I’d like to imagine together what could be, if we could welcome bringing everything into the light? Maybe it would open hearts for a kind of love we never knew possible. To make room for words like “I’m sorry. I was wrong. I hurt you. I couldn’t see it before, but I do now. How can I help? How can I ease the pain? Let me show you with my actions that I never want to hurt you again. I carry the weight of my responsibility, I own my wrongs against you…and feel a sense of how heavy you have been.” Maybe interactions like this would present the need and appreciation for Jesus and his words “Come to me, all who labor and are heavy laden, and I will give you rest.” To lighten our burdens, we need to acknowledge that the burdens are real. To not acknowledge them doesn’t make them go away.

Misogyny is a burden for women and men living in a “man’s world.” Exposure to light, finding good news that overcomes fear and shame, and discovering Love’s power, can reset the unbalanced axis of a world tilted in favor and credit to man, and can become “our world.” We can share a space where we can be loved and love from the heart and not worry about a binary impulse of fitting characteristics into inflexible boxes of male or female, masculine or feminine.
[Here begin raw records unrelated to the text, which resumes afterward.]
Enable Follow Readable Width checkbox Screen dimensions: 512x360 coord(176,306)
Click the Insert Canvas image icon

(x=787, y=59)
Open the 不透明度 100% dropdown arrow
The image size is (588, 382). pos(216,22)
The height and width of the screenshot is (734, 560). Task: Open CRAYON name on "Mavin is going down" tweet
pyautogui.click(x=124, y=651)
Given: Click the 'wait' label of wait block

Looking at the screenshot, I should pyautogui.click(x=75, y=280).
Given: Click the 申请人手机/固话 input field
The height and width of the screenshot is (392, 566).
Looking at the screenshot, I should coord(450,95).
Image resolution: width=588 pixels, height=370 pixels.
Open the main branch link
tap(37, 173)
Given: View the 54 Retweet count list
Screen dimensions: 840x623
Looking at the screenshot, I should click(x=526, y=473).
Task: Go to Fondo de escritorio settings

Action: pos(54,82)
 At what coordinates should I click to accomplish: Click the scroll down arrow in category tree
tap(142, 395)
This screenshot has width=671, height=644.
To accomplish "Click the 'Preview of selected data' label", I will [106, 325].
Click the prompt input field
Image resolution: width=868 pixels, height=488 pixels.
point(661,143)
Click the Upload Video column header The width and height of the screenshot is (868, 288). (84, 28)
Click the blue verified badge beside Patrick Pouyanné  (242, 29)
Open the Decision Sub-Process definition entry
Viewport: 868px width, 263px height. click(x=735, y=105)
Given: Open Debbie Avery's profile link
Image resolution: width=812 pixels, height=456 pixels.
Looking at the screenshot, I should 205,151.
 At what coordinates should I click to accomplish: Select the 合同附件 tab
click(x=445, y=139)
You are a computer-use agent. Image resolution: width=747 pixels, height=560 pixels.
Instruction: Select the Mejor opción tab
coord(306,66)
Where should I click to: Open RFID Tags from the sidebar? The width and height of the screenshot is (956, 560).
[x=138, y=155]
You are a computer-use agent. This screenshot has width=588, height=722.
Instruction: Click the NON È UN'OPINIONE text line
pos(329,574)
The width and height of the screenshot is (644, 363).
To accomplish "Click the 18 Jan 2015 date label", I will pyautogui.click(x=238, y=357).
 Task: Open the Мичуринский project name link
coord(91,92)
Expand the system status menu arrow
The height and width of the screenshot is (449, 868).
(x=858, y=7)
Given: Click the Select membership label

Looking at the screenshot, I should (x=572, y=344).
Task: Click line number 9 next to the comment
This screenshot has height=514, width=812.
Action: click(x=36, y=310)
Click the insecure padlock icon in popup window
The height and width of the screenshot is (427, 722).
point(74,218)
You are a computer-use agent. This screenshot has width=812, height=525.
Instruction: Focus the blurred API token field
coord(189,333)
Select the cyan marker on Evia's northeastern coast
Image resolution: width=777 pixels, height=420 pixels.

In our world, there is room for all humans, who are equal image-bearers of the source of love and beauty that is God. All of our human qualities are direct gifts, not inferior leftovers. If God was standing in front of a mirror, I don’t think the image-bearing reflection would be a man standing in front, and the woman behind. We were formed rib to rib, to be arm in arm, by each other’s sides, with equal footing before things went awry. Jesus worked to secure a curse-reversal between us and God and now we get the opportunity to imitate and participate in putting enmity to rest, in preference to and consideration for each other as precious, beloved, humankind.

So to this generation, and the next, and every one after that of sweaty kids, playing hard, sharing everything, navigating through life one wheelie pop at a time, holding onto wonder, enjoying being neighbors, making room for and celebrating each other, it is my hope that what will remain is Love.

***

Cristy is a Nashville native who enjoys time with loved ones, especially her husband and three kids. She’s outgoing and friendly, but digging in the garden or into a good book, thrifting, cooking, bike-riding and creative projects are welcome activities of solitude and reflection. Cristy’s a fan of earnest questions, wonder, and wandering in pursuit of the Spirit of Jesus, truth and love. She cares about seeing both the humanity and divinity in the eyes of every soul, especially the marginalized, forgotten and misunderstood. Cristy has been volunteering at the Nashville Rescue Mission Women’s campus and Hope Center life recovery program for 14 years, as well as a regular volunteer for a local elementary school of the Metro Nashville Public School System. You can connect with Cristy on Twitter.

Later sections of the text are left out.